It is hard to believe that a man is telling the truth when you know that you would lie if you were in his place - H.L. Mencken
IN AN IDEAL WORLD most wireless links would whisper. WiFi does the reverse, bellowing out its messages, wasting most of the power it uses, and shouting down the neighbours. Cellular wireless links are more power efficient but they still have to raise their voices to reach distant base stations. You can draw the lesson from how we ourselves make conversation: whenever possible we get up close and talk quietly to avoid drowning out other people.
So the more base stations there are in a cellular network, the better. Transmission power in both directions can be reduced, saving energy, lengthening battery life and countering lingering health fears. Network capacity and data rates rise, user density can increase and optimal use is made of available spectrum. Everyone, on the face of it, wins.
In fact, reducing cell size in cellular networks looks like the only way to meet future demand for truly ubiquitous, fast mobile broadband as networks approach the theoretical limits of cramming data into radio signals. But installing new neighbourhood base stations is expensive, sites are hard to find, and each needs a costly fixed 'backhaul' link to the network backbone.
This is why many industry eyes will be watching the outcome of a deal announced this week between UK developer Ubiquisys and Japanese network operator Softbank Mobile which offers a model for putting a base station into virtually every building.

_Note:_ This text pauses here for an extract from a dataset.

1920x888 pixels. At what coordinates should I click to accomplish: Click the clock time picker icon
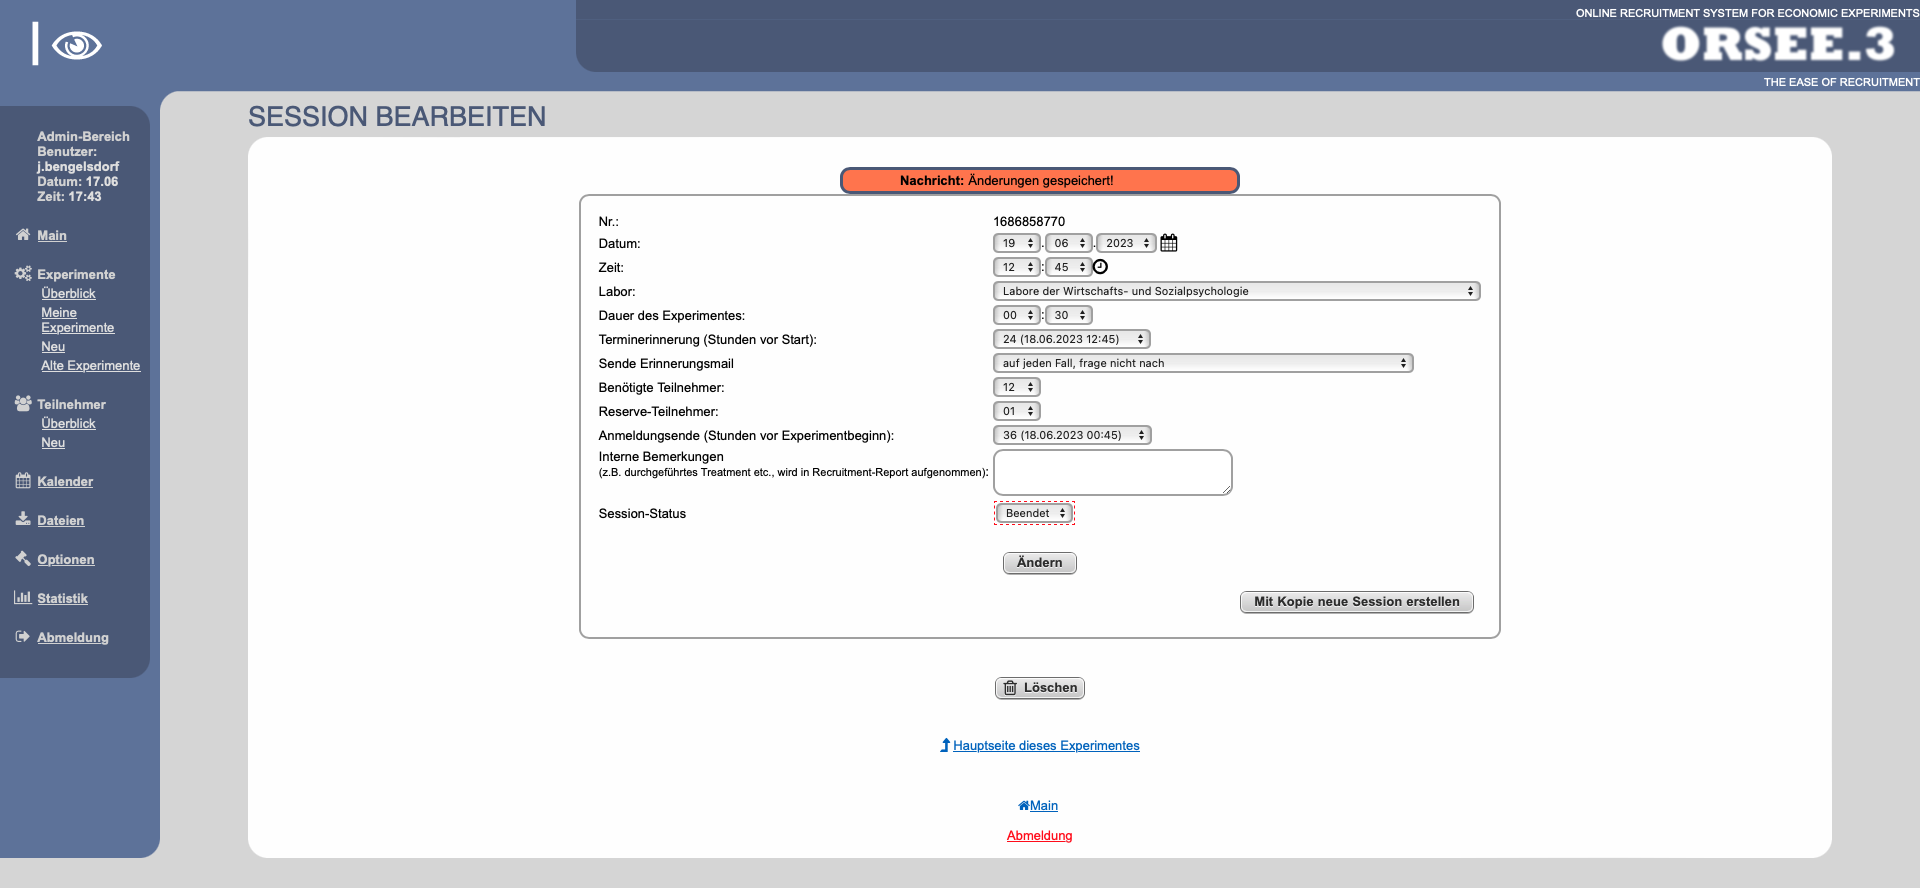coord(1100,267)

Swindon-based Ubiquisys will supply Softbank with femtocells, small base stations that are normally used to improve 3g or 4g coverage within a home or office and which use the subsbriber's own broadbank link for the backhaul. Vodafone already offers femtos for this purpose in Britain.

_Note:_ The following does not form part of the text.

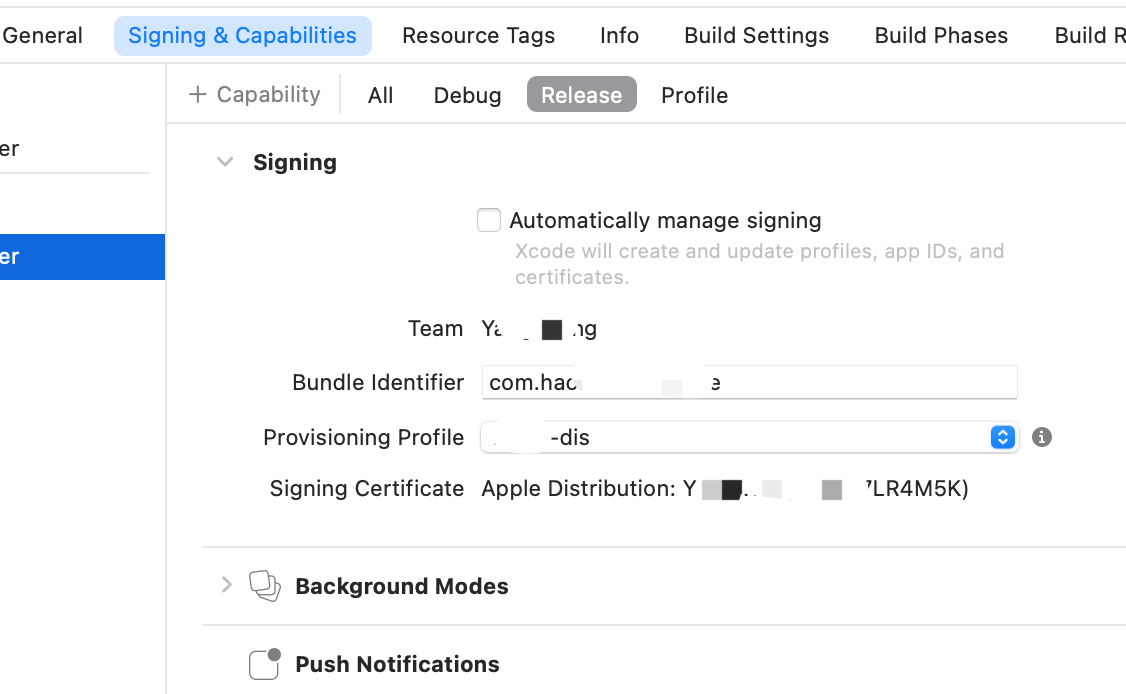
Task: Click the Background Modes capability icon
Action: coord(265,586)
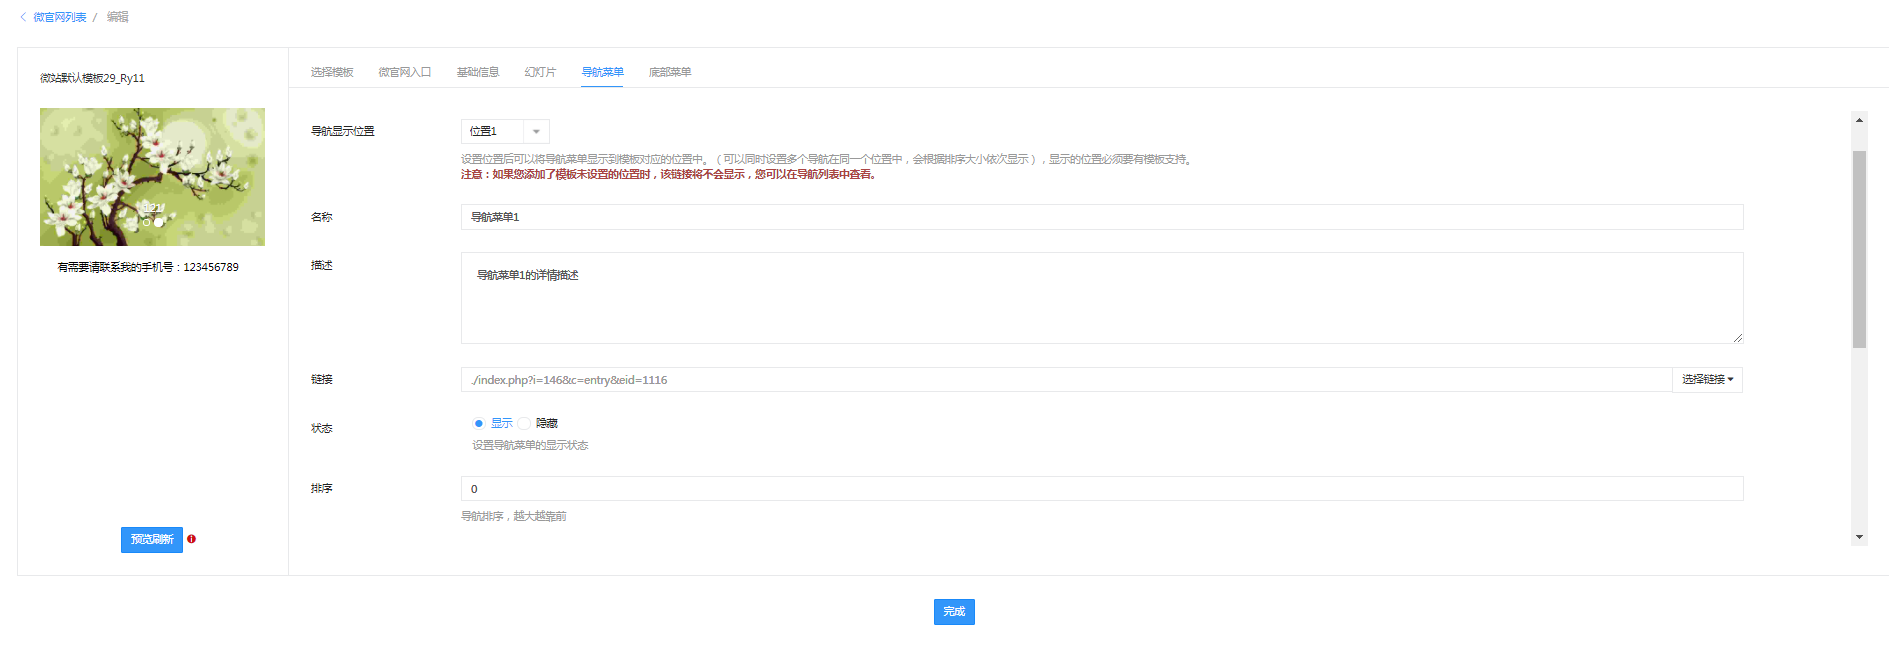This screenshot has width=1889, height=648.
Task: Click the 预览刷新 button
Action: point(152,540)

Softbank's plans for rolling out the femtos are doubly revolutionary. Firstly, the devices will be available for use by the public as well as by the host subscriber. The Ubiquisys femtos are smart enough to co-operate with neighbouring models to avoid contention and to cope with users passing between them. And they can be rolled out on an ad hoc basis with the potential of creating a high-density auto-configuring public cellular network.
Secondly, Softbank uses a business model almost guaranteed to ensure a big takeup - it is giving subscribers femtocells for free, bundled with free ADSL broadband.

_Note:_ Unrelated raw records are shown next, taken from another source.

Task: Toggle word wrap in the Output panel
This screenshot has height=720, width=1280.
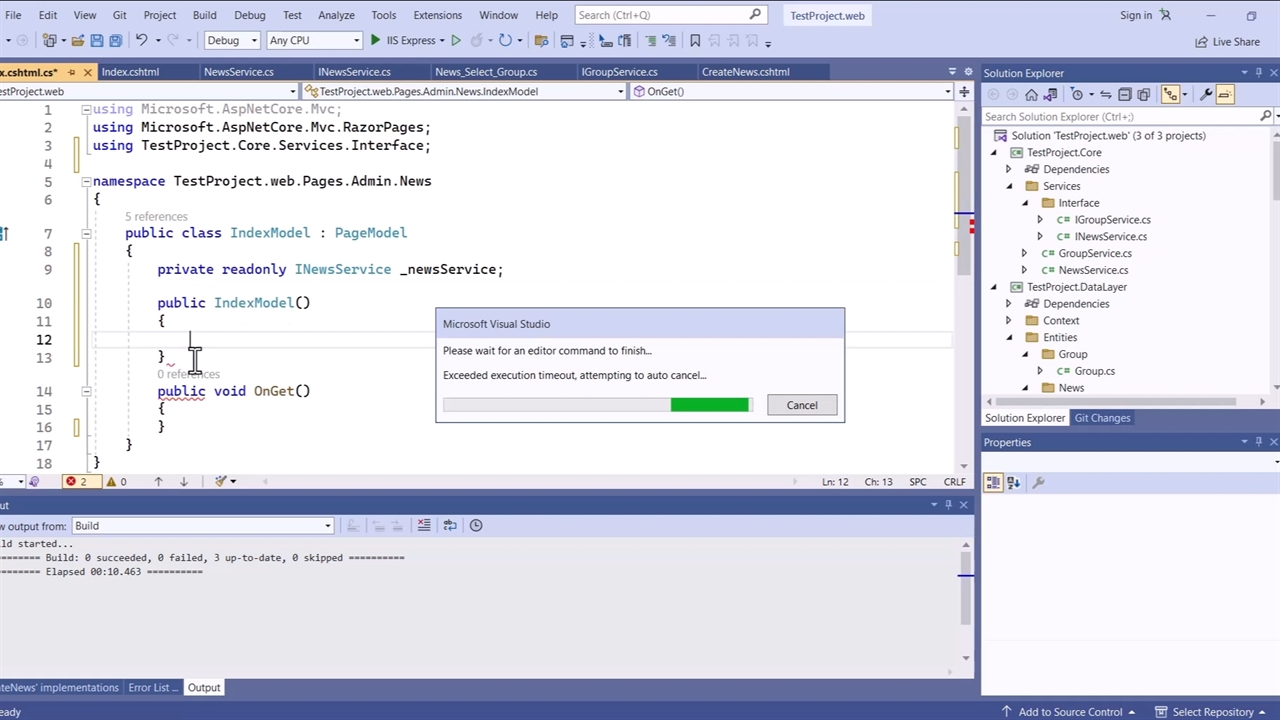Action: tap(450, 526)
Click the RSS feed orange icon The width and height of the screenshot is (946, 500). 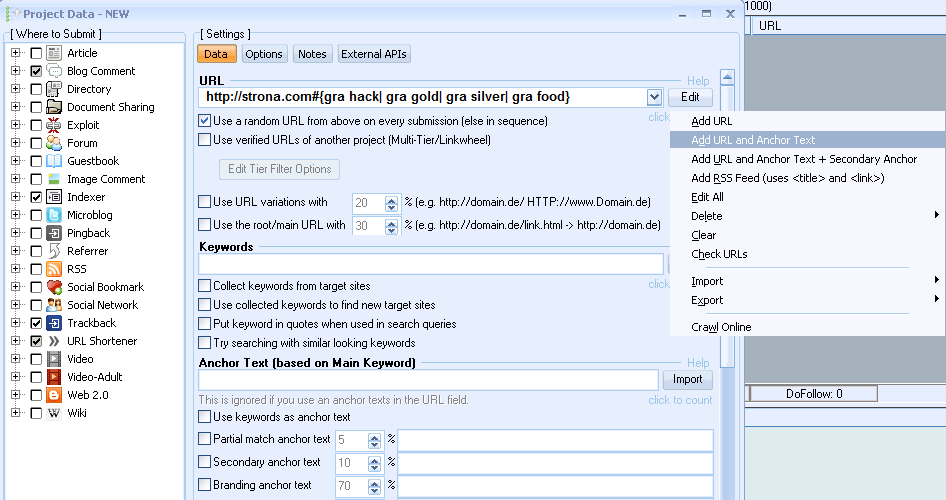click(x=54, y=269)
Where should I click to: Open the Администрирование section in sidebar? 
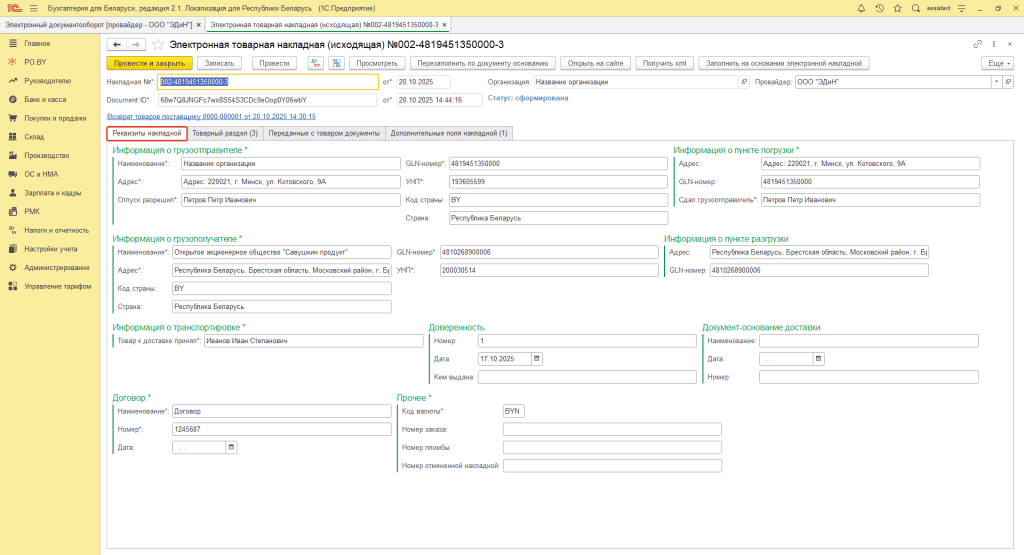(59, 267)
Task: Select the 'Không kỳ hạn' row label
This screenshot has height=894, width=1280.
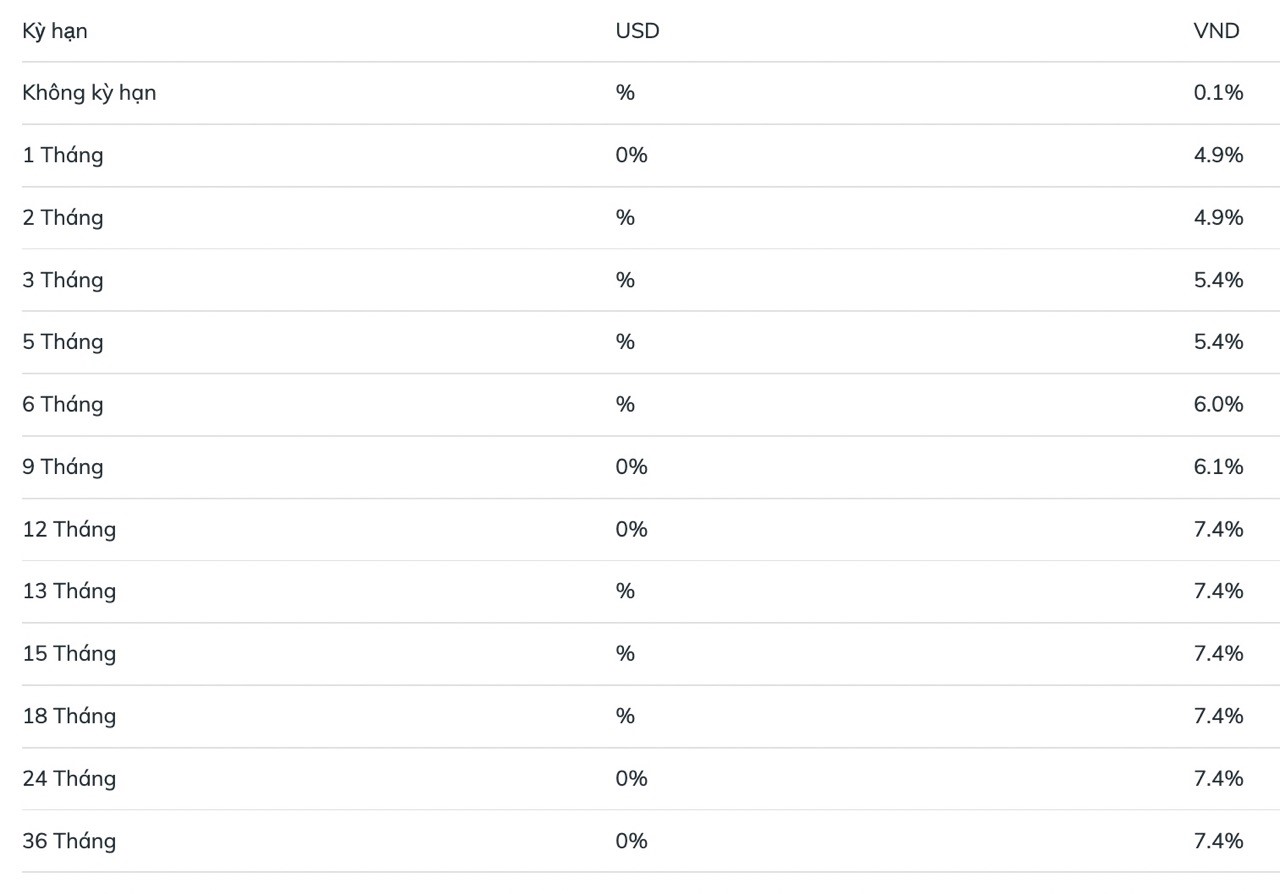Action: click(x=89, y=93)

This is critical because femtocells, though they offer huge advantages to operators, are at current prices unlikely to attract more than a niche market. How many people are willing to pay Vodafone UK's one-off charge of between £50 and £120, depending on tariff, for a private femtocell simply to improve coverage in their home or office? Not enough to qualify as a high-density femtocell network.
Softbank's primary aim is to win market share from rivals like DoCoMo, according to Andy Germano, vice-chair of the Femto Forum, the industry body set up to promote the technology. The cost of the ADSL line is offset by the savings on conventional backhaul links, which can account for 50 per cent of operating costs.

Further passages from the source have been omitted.